Places like Lisbon, Barcelona, Valencia, Madeira, Chiang Mai, Bali, parts of Dubai — even certain cities in Eastern Europe — don’t work because they are more beautiful than Italy. Some of them clearly are not. They work because they reduce friction. You arrive, you find housing, you understand costs, you connect with people, you access services, you work, you stay, you leave — without having to explain your existence at every step.
Italy, on the other hand, often seduces brilliantly… and then leaves you alone with the complexity.
So yes, the article is right about bureaucracy, services, housing, and competitiveness.
But it still doesn’t fully address the core issue: Italy is not yet truly attractive for digital nomads because we haven’t fully understood who they are — and we keep treating them through categories that belong elsewhere.
We see them as tourists when we sell experiences.
As expats when we think taxation.
As remote workers when we discuss labour models.
As tools when we talk about regeneration.
Rarely as what they actually are: mobile, selective, time-sensitive professionals who have options — and know it.

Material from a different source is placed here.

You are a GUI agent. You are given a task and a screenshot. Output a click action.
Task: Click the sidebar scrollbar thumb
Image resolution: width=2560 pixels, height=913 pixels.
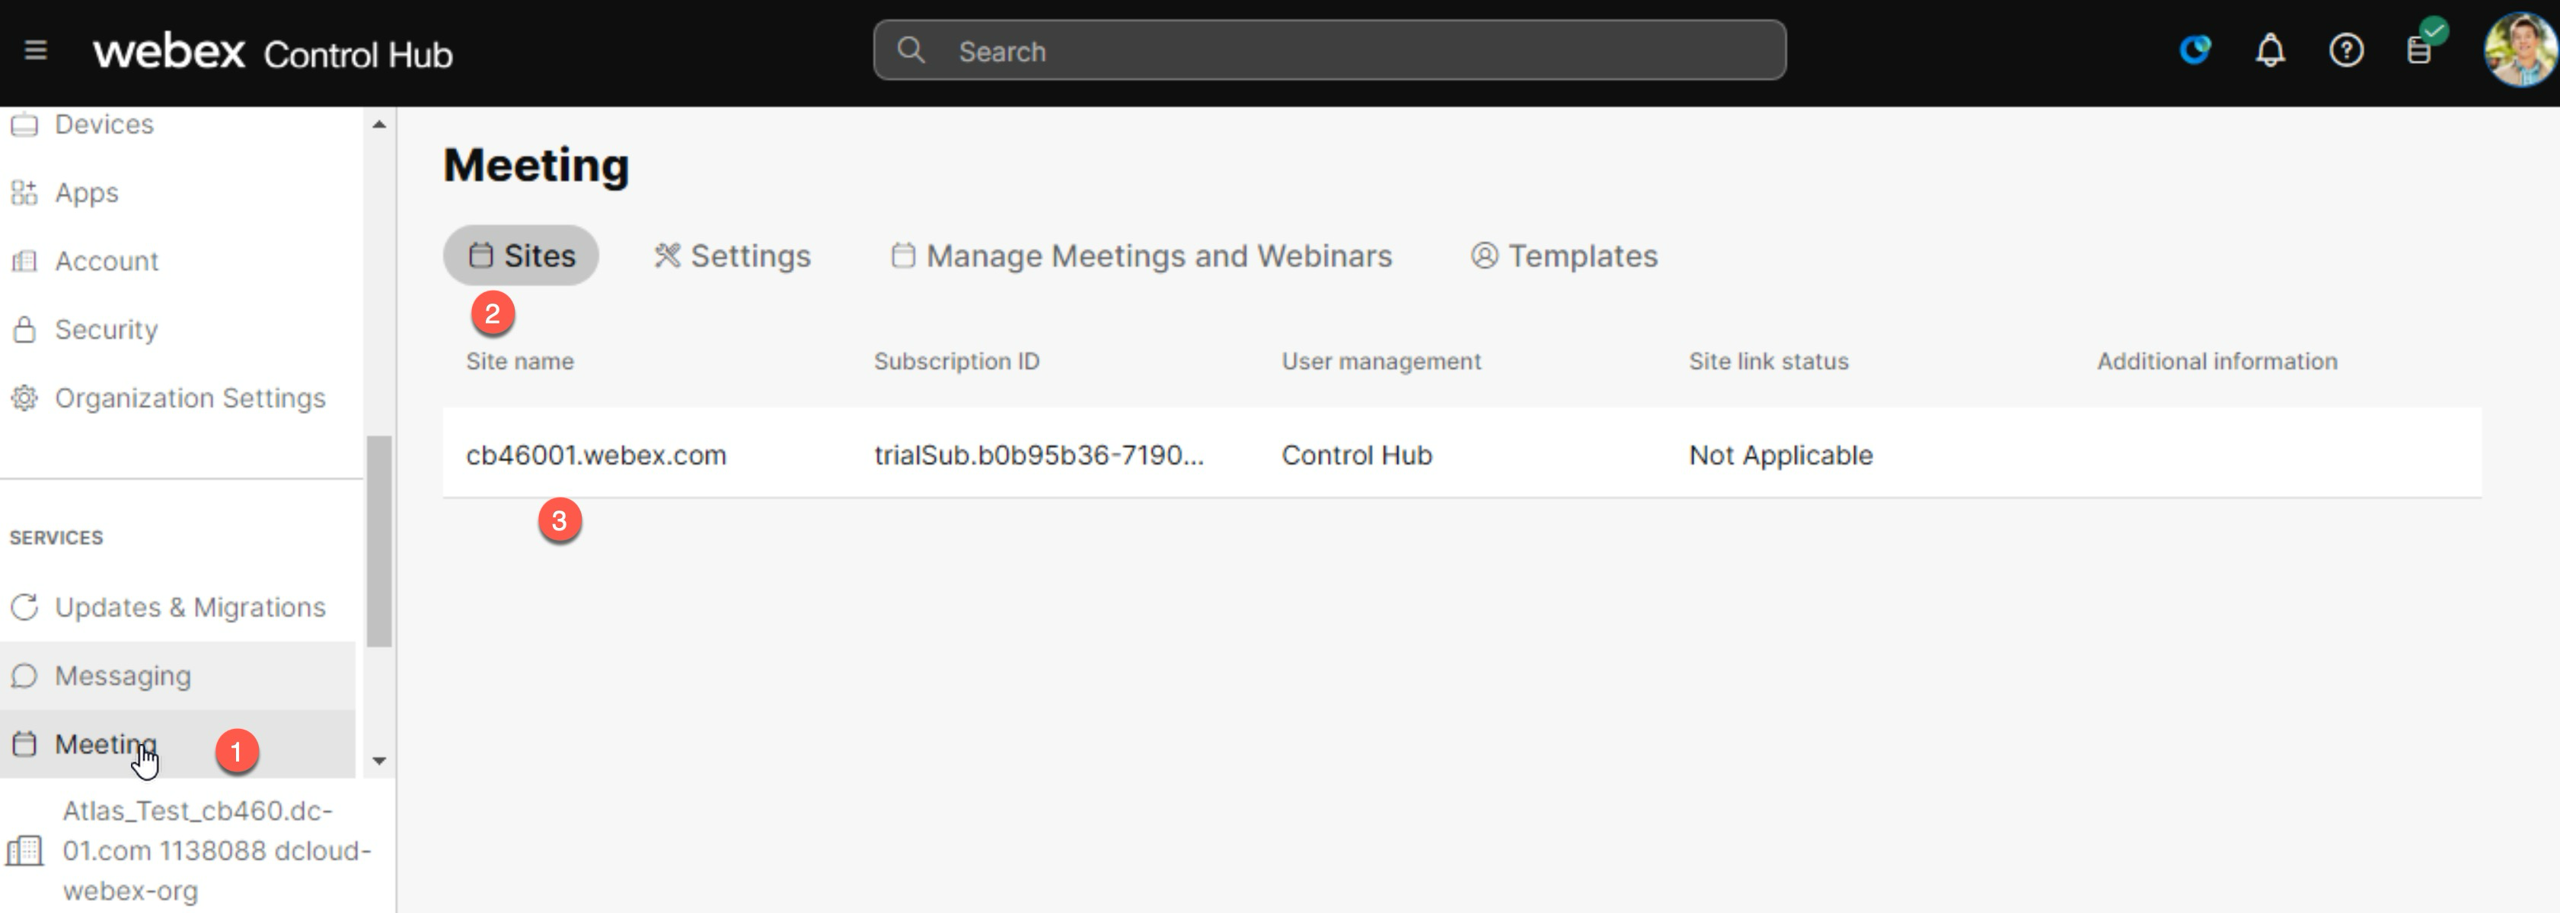tap(379, 541)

This doesn’t mean Italy cannot compete. It absolutely can. But it needs to stop projecting its own desires onto a market that behaves differently.
The real question is not “how do we attract digital nomads?”
It’s “which digital nomads have a real reason to choose Italy today — and where can we offer something that works immediately, clearly, and consistently?”
Because in the end, that’s all that matters.
A note from the Editor-in-Chief
I’m not writing this as an observer.
I’ve been an entrepreneur abroad for 30 years, with London as a base but, in reality, always moving — suitcase in hand, even when Covid told us to stay put. Over the past ten years, I’ve spent a significant part of my time working across Italy on investments, new residents, hospitality, and regeneration projects, often in the very villages now being positioned as solutions.
Through ITS Italy, we currently run regeneration and relocation projects across more than 20 municipalities throughout the country. I’m not observing that world — I’m inside it.
At the same time, I increasingly experience Italy as a digital nomad myself, constantly moving across the country for work, testing firsthand what works — and what doesn’t.
Through Nomag, ITS Journal, We the Italians, Smart Working Magazine, and Esco quando voglio, we speak weekly to a combined audience of nearly 500,000 people across more than 100 countries.
This is not about being an “expert.”
It’s about seeing these dynamics play out in real time, every day.
And maybe — just maybe — that’s why it’s worth trying to bring the conversation back into focus.